PASSAGE
Data Ingestion Stage for LLMs

Published:

Data Ingestion & Normalization → Tokenization → Metadata

A survey of how researchers and companies handle this stage in the LLM lifecycle.


1. Normalization

Goal: Standardize raw text into a consistent, model-ready format.

  • Common Techniques
    • Lowercasing (sometimes preserving case for languages where it matters).
    • Unicode normalization (NFC/NFD).
    • Removing boilerplate (ads, HTML tags, navigation).
    • Handling punctuation, whitespace, accents, emojis.
    • Sentence and paragraph segmentation.
  • Approaches in Practice
    • Web-scale pipelines (C4, The Pile): boilerplate removal with tools like jusText, trafilatura.
    • Curated corpora (Phi-3, Dolma): aggressive cleaning for textbook-style clarity.
    • Code datasets (CodeParrot, StarCoder): normalize tabs/spaces, comments, and formatting.
    • Multilingual datasets (XLM-R, mBERT): Unicode normalization, retain diacritics and scripts.
  • Trade-offs
    • ✅ Cleaner data → better generalization.
    • ❌ Over-cleaning can remove useful signals (capitalization, formatting).

2. Tokenization

Goal: Convert text into tokens that the model understands.

  • Methods
    1. Whitespace/word-based (rare today)

DIRECTIONS
1) Repeat the part of the LLM data ingestion page from "1. Normalization" up to and including "comments, and formatting.", word for word.
2) On the LLM data ingestion page, what benefit does normalization bring, and what risk comes with cleaning too much?
The rows that come next were taken from a different source than the page on LLM data ingestion.

(Saved items)
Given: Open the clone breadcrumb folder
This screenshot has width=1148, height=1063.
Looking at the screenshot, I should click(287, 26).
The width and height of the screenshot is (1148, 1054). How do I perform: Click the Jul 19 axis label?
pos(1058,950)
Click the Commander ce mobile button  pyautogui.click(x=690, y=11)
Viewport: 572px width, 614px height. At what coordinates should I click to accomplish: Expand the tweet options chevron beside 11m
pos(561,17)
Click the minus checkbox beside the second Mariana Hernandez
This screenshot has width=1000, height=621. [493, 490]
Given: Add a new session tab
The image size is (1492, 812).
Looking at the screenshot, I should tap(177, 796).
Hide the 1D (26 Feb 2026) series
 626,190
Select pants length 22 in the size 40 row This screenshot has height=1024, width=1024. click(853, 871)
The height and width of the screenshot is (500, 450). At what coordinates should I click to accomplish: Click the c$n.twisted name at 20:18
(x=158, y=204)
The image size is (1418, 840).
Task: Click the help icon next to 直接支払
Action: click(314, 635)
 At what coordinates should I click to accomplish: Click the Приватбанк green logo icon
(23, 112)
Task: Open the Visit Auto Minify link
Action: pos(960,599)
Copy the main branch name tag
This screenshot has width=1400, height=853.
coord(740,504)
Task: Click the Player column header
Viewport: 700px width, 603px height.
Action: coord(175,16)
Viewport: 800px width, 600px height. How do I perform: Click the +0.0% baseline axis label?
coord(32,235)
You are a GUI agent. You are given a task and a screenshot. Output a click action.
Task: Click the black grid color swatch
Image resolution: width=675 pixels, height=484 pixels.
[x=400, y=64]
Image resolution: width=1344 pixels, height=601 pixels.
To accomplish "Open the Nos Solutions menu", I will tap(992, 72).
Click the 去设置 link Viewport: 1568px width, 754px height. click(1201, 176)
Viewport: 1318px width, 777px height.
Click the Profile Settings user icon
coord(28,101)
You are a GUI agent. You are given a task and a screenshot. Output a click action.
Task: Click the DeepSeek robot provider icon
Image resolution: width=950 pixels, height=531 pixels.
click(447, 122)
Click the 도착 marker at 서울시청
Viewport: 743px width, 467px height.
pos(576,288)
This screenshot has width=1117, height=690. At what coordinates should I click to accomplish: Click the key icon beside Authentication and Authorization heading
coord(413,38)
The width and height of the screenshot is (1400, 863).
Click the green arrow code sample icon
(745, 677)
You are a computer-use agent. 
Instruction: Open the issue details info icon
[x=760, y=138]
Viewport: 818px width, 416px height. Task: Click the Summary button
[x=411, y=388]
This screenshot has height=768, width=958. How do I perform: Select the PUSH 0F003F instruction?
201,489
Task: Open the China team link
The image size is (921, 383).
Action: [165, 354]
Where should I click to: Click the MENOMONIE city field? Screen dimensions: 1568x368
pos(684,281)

SOLVED PROBLEMS
1)
1. Normalization

Goal: Standardize raw text into a consistent, model-ready format.

  • Common Techniques
    • Lowercasing (sometimes preserving case for languages where it matters).
    • Unicode normalization (NFC/NFD).
    • Removing boilerplate (ads, HTML tags, navigation).
    • Handling punctuation, whitespace, accents, emojis.
    • Sentence and paragraph segmentation.
  • Approaches in Practice
    • Web-scale pipelines (C4, The Pile): boilerplate removal with tools like jusText, trafilatura.
    • Curated corpora (Phi-3, Dolma): aggressive cleaning for textbook-style clarity.
    • Code datasets (CodeParrot, StarCoder): normalize tabs/spaces, comments, and formatting.

2) Cleaner data leads to better generalization. Over-cleaning can strip out useful signals, such as capitalization and formatting.